Try it – Go through the entries below and print, exactly, the lines starting at the one with "Tap the reply" and ending at the one with "This screenshot has width=1017, height=636.", keeping both ends and no others.

Study material –
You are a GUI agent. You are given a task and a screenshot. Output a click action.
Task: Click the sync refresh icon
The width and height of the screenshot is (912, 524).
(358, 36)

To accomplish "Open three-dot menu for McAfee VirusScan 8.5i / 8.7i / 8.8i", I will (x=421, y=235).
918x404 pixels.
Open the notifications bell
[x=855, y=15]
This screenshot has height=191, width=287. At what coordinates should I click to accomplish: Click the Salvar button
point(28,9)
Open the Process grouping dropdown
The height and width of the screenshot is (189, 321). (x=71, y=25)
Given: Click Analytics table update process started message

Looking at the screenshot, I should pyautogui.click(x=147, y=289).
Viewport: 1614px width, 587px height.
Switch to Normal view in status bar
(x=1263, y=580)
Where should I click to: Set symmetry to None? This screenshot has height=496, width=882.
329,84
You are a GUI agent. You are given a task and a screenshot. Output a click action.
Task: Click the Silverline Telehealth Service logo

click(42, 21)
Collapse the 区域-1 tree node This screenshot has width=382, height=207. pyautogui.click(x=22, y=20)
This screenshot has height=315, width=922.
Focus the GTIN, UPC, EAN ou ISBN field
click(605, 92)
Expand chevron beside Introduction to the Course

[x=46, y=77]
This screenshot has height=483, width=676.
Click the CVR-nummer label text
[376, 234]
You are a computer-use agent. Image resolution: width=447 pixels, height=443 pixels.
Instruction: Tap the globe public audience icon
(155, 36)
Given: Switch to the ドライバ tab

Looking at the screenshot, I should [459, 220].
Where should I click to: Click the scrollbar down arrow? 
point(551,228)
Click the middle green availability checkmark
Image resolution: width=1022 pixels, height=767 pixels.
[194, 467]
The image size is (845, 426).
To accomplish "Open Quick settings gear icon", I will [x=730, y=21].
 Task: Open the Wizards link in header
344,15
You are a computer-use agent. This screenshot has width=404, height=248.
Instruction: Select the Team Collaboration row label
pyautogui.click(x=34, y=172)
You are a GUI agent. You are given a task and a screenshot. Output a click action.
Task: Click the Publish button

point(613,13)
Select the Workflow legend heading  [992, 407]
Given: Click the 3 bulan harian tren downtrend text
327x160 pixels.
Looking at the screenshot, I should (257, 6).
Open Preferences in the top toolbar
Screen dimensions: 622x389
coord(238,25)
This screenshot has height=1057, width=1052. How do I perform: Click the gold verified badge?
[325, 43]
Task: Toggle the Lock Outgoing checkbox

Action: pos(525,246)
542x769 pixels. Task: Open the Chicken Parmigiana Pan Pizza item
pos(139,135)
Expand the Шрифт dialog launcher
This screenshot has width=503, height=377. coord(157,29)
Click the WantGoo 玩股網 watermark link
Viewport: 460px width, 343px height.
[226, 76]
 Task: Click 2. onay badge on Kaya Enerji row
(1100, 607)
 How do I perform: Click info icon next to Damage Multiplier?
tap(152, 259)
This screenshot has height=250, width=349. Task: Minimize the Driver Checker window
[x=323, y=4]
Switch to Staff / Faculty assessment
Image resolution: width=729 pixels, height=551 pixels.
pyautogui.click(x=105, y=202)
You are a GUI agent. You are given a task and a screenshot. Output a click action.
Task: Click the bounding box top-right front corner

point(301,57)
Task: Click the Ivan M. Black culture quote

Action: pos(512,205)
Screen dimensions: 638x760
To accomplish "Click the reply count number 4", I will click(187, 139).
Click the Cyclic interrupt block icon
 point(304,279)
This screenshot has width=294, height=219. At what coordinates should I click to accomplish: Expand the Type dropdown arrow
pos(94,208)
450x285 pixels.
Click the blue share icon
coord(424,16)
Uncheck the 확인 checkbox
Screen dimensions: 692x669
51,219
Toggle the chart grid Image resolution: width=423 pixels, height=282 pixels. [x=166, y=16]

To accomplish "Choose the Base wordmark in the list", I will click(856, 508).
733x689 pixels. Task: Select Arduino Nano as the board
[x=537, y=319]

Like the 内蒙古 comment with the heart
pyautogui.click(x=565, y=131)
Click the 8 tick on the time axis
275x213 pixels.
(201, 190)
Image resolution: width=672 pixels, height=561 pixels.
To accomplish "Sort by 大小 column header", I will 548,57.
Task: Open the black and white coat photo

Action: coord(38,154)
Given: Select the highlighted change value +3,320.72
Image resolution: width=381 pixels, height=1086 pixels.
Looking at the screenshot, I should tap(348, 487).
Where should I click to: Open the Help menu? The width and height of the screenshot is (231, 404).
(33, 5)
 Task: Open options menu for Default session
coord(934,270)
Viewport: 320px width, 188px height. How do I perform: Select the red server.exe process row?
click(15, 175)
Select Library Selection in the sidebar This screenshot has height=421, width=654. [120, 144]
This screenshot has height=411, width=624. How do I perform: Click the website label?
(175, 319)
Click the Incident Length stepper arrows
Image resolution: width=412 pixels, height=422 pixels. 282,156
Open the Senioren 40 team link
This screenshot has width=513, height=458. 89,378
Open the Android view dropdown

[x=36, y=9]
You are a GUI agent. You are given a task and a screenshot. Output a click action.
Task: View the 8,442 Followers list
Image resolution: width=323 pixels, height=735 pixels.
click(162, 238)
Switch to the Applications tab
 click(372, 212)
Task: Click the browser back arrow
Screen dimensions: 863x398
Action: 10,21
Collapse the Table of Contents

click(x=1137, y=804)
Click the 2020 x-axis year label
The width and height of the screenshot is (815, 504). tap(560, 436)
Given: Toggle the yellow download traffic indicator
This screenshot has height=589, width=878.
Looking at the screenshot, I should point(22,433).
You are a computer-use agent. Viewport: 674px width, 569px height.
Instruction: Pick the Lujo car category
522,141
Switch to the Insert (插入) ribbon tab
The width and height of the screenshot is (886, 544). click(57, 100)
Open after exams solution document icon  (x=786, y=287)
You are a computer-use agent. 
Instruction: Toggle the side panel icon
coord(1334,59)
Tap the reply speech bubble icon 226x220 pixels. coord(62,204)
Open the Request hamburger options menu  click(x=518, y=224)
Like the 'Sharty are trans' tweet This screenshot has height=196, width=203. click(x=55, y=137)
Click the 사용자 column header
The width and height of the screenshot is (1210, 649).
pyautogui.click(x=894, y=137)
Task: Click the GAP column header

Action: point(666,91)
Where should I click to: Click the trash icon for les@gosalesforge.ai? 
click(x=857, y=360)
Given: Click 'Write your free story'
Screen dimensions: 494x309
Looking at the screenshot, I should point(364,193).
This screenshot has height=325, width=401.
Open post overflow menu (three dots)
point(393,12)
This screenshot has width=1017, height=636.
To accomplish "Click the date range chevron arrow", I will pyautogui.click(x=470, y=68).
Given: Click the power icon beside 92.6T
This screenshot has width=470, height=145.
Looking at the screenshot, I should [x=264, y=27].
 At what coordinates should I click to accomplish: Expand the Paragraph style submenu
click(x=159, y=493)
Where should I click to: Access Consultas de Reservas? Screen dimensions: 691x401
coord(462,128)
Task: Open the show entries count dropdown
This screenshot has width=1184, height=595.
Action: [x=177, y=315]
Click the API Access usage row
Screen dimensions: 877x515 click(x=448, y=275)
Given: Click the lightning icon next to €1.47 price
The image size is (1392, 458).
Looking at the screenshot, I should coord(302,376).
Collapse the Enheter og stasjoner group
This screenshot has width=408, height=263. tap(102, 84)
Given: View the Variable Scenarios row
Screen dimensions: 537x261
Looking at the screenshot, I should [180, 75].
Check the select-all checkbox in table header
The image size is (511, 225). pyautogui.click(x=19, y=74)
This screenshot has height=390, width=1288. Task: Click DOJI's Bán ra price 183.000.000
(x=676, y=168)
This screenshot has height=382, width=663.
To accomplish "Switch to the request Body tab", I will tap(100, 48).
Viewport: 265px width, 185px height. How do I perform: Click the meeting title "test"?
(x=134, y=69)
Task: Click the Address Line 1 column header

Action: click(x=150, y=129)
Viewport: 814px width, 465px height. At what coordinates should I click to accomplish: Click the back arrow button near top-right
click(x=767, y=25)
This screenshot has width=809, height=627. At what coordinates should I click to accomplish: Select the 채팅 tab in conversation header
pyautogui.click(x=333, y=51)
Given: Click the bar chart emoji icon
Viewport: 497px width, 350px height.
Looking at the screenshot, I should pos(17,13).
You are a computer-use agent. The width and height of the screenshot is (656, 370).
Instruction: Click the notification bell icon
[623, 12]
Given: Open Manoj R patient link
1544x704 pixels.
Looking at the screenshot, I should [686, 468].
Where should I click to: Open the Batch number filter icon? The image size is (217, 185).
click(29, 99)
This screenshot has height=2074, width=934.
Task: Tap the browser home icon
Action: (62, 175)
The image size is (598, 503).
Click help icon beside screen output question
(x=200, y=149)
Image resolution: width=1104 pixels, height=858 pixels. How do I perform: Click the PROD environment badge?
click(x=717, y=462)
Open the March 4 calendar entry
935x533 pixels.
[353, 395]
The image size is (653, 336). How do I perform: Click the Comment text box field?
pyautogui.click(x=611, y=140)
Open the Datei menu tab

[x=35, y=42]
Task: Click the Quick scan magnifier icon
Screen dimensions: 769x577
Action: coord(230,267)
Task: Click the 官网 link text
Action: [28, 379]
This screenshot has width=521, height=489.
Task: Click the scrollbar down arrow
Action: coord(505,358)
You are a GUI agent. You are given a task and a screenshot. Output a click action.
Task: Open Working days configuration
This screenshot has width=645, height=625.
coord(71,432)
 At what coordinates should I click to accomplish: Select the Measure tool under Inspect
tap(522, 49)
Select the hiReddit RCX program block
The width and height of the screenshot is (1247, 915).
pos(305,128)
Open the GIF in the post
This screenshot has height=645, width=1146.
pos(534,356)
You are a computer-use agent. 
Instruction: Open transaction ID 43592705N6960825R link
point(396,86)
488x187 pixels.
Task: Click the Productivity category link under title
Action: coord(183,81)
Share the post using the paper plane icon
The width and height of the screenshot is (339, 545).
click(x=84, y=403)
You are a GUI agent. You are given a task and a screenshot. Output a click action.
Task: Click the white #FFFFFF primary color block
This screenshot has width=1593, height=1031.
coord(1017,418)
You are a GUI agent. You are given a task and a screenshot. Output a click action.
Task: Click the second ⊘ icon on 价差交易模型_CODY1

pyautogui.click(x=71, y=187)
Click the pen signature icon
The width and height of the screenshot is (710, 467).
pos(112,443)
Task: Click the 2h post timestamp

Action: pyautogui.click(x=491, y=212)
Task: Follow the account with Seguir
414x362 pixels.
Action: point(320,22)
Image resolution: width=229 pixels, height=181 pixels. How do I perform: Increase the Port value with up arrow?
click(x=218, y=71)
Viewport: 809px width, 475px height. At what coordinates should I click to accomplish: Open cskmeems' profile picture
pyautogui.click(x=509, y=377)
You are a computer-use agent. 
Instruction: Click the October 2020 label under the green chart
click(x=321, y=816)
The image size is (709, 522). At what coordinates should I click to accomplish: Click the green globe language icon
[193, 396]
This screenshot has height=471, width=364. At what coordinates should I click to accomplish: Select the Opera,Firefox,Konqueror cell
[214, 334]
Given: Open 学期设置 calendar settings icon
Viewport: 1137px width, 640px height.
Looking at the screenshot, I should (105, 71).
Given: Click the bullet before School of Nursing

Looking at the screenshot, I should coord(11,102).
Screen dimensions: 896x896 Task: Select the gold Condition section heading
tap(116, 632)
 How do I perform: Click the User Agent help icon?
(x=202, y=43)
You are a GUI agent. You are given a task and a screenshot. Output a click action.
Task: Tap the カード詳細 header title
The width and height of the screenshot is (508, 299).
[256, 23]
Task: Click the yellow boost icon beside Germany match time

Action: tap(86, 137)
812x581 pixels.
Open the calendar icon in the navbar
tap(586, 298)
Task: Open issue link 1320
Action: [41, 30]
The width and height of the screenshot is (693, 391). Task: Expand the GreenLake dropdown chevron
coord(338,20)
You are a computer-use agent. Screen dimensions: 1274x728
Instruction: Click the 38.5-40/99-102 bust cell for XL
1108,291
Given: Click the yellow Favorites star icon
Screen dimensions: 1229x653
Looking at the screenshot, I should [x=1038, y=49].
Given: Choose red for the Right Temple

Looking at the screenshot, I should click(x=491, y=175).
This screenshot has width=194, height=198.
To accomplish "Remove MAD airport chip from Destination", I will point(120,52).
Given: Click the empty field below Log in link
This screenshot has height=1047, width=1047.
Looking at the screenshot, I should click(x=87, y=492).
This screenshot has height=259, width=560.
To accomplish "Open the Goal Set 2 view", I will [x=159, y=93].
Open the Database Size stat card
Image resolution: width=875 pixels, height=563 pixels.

Your response –
Tap the reply speech bubble icon 226x220 pixels. coord(62,204)
Open the Request hamburger options menu  click(x=518, y=224)
Like the 'Sharty are trans' tweet This screenshot has height=196, width=203. click(x=55, y=137)
Click the 사용자 column header
The width and height of the screenshot is (1210, 649).
pyautogui.click(x=894, y=137)
Task: Click the GAP column header

Action: point(666,91)
Where should I click to: Click the trash icon for les@gosalesforge.ai? 
click(x=857, y=360)
Given: Click 'Write your free story'
Screen dimensions: 494x309
Looking at the screenshot, I should point(364,193).
This screenshot has height=325, width=401.
Open post overflow menu (three dots)
point(393,12)
This screenshot has width=1017, height=636.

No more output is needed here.